Decreased exercise tolerance is a common symptom in patients with heart failure, which is closely related to protein degradation and apoptosis regulated by the ubiquitin-proteasome signaling (UPS) pathway. In this study, the effect of Chinese medicine, optimized new Shengmai powder, on exercise tolerance in rats with heart failure was investigated via the UPS pathway.
The heart failure model was prepared by ligating the left anterior descending branch of the coronary artery in rats, in which the sham-operated group was only threaded and not ligated. Rats (left ventricular ejection fraction ≤ 45%) were randomly divided into the following groups: model group, YHXSMS group, Benazepril group, and proteasome inhibitor Oprozomib group, and they were administered the corresponding drugs by gavage for 4 weeks. The cardiac function of rats was evaluated by performing an echocardiography examination and a hemodynamic test and the exercise tolerance was done by conducting an exhaustive swimming test. The mechanism was revealed by TUNEL detection, immunohistochemistry, immunofluorescence analysis, Western blot, and quantitative real-time PCR.

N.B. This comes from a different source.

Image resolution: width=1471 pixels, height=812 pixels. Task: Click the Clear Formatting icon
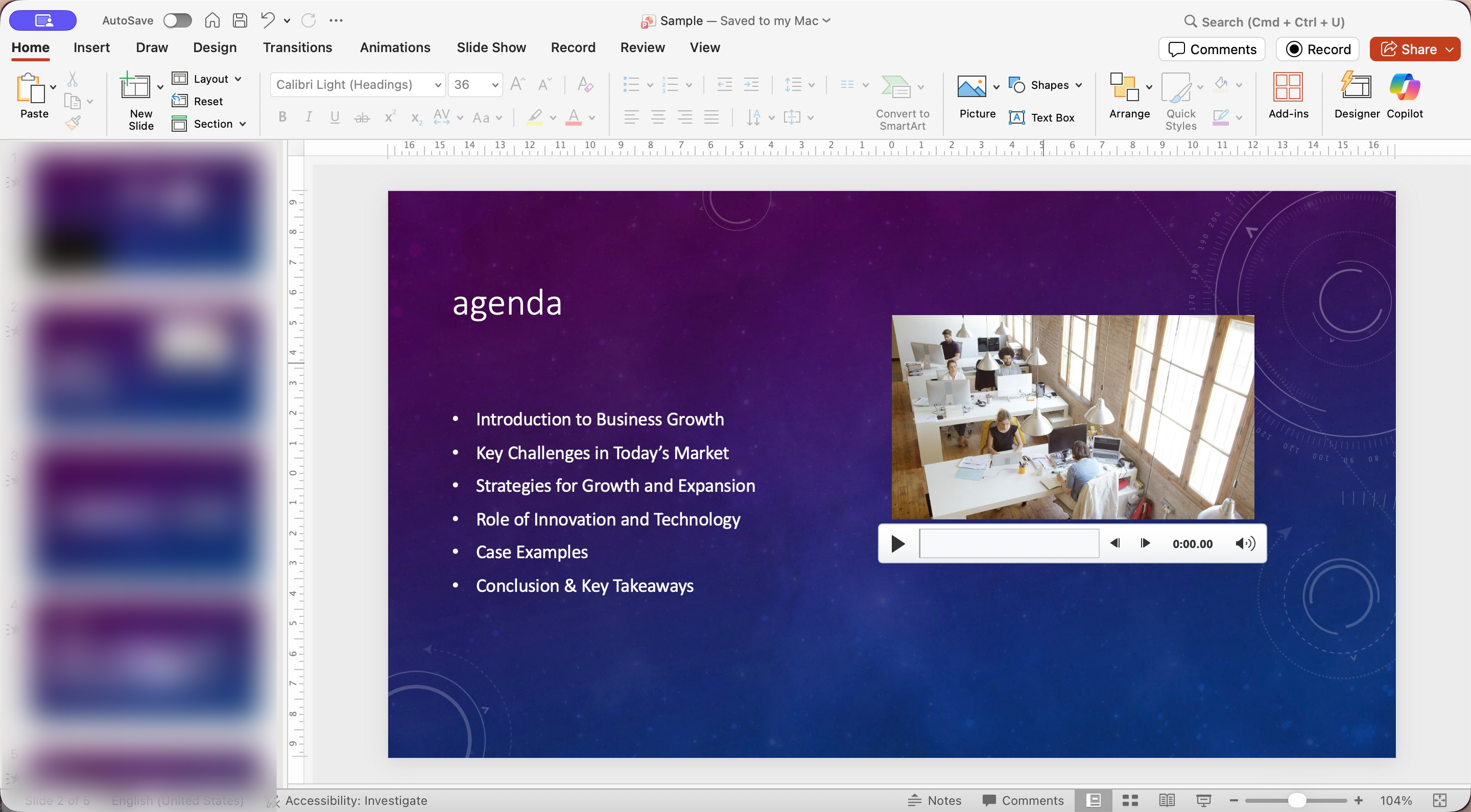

The study showed that there was a decrease in cardiac function and exercise tolerance of rats in the model group and also destruction of cardiac and skeletal muscle fibers, a proliferation of collagen tissue, and an increment of apoptosis. Our study suggested that optimized new Shengmai powder could exert antiapoptotic effects on myocardial and skeletal muscle cells and improve myocardial contractility and exercise tolerance by inhibiting the overactivation of the UPS pathway, downregulating MAFbx, and Murf-1 overexpression, inhibiting the activation of the JNK signaling pathway, upregulating bcl-2 expression, and decreasing bax and caspase-3 levels.
The study showed that the optimized new Shengmai powder could improve cardiac function and exercise tolerance in rats with heart failure through the UPS pathway.